# Setting destination filter



## Blurredlife (10 mo ago)

new driver here.

Last night I was able to set my destination filter and took advantage of some decent surges. Many times throughout the night, including the trip back home, I was unable to set the destination filter because it stayed “grayed out”.

how do I fix this?


----------



## kdyrpr (Apr 23, 2016)

You used up your 2 opportunities. That's all you get.


----------



## Blurredlife (10 mo ago)

kdyrpr said:


> You used up your 2 opportunities. That's all you get.



no shit!!

so, can I continue changing the arrival time without changing the location to keep me in a certain area? When does it “reset”?


----------



## kdyrpr (Apr 23, 2016)

There was a brief time, 3 yrs ago maybe, where they extended it to 6 or7 daily. I don't think it last more than a week. Apparently, it blew up their entire matrix, so it was abandoned.


----------



## kdyrpr (Apr 23, 2016)

Blurredlife said:


> no shit!!
> 
> so, can I continue changing the arrival time without changing the location to keep me in a certain area?

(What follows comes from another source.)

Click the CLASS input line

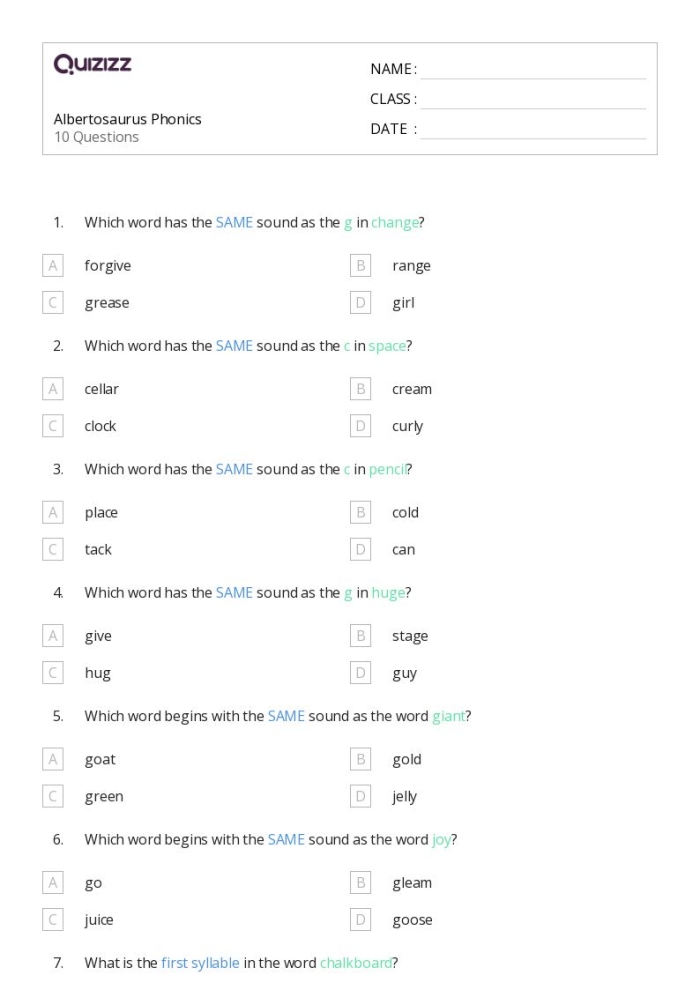[532, 100]
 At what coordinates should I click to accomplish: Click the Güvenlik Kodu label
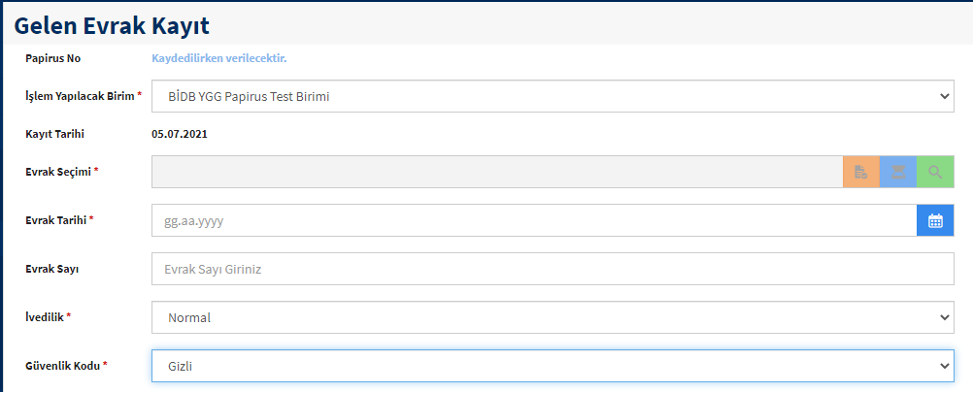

I don't think so. I believe there is a set number of trips it will allow on any destination.


----------



## MHR (Jul 23, 2017)

kdyrpr said:


> There was a brief time, 3 yrs ago maybe, where they extended it to 6 or7 daily. I don't think it last more than a week. Apparently, it blew up their entire matrix, so it was abandoned.


That was during the 180-days of some change, but not really change because they took back all the changes they made.


----------



## 58756 (May 30, 2016)

Blurredlife said:


> new driver here.
> 
> Last night I was able to set my destination filter and took advantage of some decent surges. Many times throughout the night, including the trip back home, I was unable to set the destination filter because it stayed “grayed out”.
> 
> ...


Destination filter isn't available all the time these days. Uber is getting rid of it.


----------



## Amsoil Uber Connect (Jan 14, 2015)

Last I saw they wouldn't let it be used during peak hours in LA.

Maintain Gold on Lyft and you get three uses 24hrs each day.


----------



## 58756 (May 30, 2016)

Amsoil Uber Connect said:


> Last I saw they wouldn't let it be used during peak hours in LA.
> 
> Maintain Gold on Lyft and you get three uses 24hrs each day.


Everytime i put in hard work for Uber and drove for 14 hours and decided to go home and put destination filter on, it would tell me "Destination filter disresupts the service in the area". I'm like come on the man is tired after driving lots of pax asses for you and you're gonna thank him with this?


----------



## Amsoil Uber Connect (Jan 14, 2015)

I would only get that in LA though, which I stay far far away if possible.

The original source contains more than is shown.